After several of our neighboring countries had previously released statistics for the first six months of GDPR supervision, the Belgian Data Protection Authority has now also issued a first status update six months after the GDPR became applicable. Some interesting statistics relate to the number of reports of data leaks and complaints received.

Slower start, but getting up to speed…

It took a little longer in Belgium than in the neighboring countries, but the Belgian Data Protection Authority now also seems to be getting up to speed.

In the Netherlands, the first systematic inspections in various sectors already started at the beginning of the summer, and hundreds of companies and organizations have since been screened by the Autoriteit Persoonsgegevens. The same goes for France and Germany. This has led to a large number of warnings and sanctions. Until recently, Belgium was lacking behind, and that was regarded by some professionals as a little worrying, since the lack of controls and clear guidelines from the Belgian government caused legal uncertainty and, in a sense, unequal competition for companies who follow the rules compared to those who don’t.

This was a somewhat unfortunate situation, which certainly was not due to a lack dedication and good intentions of the GBA, but undoubtedly to the sometimes somewhat complex organizational and administrative reality in Belgium. Among other things, the fact that the members of the new Belgian Data Protection Authority have yet to be appointed by the Belgian parliament, is causing a considerable delay.

Fortunately, things are moving now and as soon as the DPA is fully operational, it will undoubtedly expand its activities in advice, control and sanctioning. This week the DPA already made the first figures in connection with its first activities public.

Data leaks

In the first six months since 25 May, the Belgian Data Protection Authority has been informed of 317 data leaks. In comparison, only 13 data breaches were reported last year, but at that time there was obviously no obligation to report.

It should be noted that at present there seems to be little active follow-up on the part of the Data Protection Authority following the reporting of a data breach. Several affected companies report that they receive little or no feedback from the DPA that could help them to assess whether their report met all the requirements, whether the measures taken are sufficient in the DPA’s eyes and whether they can expect any further action ( fines) from the DPA.
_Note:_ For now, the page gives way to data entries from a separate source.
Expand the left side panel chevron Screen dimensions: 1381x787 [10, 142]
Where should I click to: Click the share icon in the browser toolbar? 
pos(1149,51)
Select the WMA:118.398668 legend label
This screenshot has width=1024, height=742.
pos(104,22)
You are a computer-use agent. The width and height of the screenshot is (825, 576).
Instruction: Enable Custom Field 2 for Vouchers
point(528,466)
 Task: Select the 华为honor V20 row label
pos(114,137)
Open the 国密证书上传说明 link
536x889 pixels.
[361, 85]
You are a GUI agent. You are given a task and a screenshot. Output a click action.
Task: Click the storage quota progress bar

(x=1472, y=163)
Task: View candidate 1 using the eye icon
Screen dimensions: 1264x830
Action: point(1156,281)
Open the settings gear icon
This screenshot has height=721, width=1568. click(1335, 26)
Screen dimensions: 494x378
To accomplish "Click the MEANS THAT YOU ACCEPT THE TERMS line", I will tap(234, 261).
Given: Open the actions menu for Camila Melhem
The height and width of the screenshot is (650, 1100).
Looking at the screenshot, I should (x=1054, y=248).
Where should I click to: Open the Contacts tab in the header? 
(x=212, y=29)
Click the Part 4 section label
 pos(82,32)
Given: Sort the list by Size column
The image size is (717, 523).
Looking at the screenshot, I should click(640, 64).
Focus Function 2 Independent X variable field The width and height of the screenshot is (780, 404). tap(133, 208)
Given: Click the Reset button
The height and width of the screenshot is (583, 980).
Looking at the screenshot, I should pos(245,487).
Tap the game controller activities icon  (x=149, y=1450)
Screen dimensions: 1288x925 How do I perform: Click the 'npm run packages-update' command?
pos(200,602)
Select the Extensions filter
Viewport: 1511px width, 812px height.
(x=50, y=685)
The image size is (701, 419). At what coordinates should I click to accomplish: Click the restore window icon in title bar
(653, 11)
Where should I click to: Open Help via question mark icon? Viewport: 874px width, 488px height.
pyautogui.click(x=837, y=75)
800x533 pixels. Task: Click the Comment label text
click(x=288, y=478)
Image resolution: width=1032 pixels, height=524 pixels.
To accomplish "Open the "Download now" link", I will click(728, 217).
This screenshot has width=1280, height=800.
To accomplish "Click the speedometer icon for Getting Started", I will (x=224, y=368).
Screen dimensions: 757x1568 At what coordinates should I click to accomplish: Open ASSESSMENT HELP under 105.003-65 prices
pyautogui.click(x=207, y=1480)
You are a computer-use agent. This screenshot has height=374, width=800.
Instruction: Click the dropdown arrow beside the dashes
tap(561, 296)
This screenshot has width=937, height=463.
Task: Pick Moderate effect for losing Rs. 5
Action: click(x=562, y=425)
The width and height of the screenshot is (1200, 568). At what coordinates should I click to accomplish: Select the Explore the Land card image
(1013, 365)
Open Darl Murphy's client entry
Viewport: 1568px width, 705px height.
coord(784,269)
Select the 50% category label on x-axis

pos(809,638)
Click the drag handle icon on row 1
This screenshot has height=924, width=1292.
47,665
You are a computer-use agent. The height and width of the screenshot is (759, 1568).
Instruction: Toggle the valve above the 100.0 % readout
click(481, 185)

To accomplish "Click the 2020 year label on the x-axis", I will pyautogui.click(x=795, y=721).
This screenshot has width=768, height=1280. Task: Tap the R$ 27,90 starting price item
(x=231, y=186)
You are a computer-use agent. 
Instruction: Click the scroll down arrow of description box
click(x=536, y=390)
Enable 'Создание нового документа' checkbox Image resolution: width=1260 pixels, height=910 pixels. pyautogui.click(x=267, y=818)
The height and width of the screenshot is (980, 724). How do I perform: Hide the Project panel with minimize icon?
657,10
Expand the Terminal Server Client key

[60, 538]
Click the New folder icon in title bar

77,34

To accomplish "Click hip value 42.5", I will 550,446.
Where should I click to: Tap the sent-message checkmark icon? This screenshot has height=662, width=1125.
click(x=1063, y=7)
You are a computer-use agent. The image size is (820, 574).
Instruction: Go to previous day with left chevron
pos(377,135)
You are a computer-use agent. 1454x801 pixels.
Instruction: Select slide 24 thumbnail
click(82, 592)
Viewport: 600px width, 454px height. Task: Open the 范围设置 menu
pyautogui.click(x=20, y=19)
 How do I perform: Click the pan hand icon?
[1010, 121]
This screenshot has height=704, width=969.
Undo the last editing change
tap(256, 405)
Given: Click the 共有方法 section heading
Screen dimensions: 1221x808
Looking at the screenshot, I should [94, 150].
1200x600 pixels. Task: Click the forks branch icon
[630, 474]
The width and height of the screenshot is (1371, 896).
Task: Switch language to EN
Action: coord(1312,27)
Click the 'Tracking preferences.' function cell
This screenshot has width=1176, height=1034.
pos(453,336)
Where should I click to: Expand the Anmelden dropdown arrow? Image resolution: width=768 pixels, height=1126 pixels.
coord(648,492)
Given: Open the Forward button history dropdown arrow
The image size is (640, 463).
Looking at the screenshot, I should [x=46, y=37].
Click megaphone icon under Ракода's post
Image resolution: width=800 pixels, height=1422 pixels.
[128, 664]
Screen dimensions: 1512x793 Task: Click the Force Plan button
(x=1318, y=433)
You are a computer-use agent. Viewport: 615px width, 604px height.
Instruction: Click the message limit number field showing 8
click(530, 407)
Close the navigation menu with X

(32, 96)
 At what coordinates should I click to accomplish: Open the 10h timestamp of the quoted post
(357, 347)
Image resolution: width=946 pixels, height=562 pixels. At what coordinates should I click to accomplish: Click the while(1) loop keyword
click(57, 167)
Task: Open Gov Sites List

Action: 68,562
The top five sectors that report data breaches are: 1) healthcare, 2) insurance, 3) government services and defense, 4) telecom and 5) financial services.

Compared to our neighboring countries, the observation is that elsewhere in Europe governments are far more reactive, both in the administrative follow-up of reported data leaks and in the imposition of sanctions in cases where the data leak is a consequence of a lack of GDPR compliance by the company or organization concerned.

In our view, it is in the interests of all data controllers and data processors that active follow-up of data leaks should take place in the near future and that both the number and the nature of the reported data leaks should be made public, together with the decisions taken by the DPA regarding further follow-up towards the companies and organizations involved, so that all controllers and processors can better assess their obligations in the context of reporting and following up data leaks at the DPA.


The Authority reports to have received 148 complaints in the past six months. That amounts to almost one complaint per day.

Here too, it is clear that these figures are still much lower than in our neighboring countries. From France there are monthly reports of 500 complaints since May 2018, in the Netherlands even 750. In both cases, the number of complaints in relation to the number of residents is much higher than the Belgian statistics.

A possible reason for this could be that the government has communicated much more actively about the GDPR in the neighboring countries, which could lead to citizens being better informed about their rights and making complaints easier or more frequent.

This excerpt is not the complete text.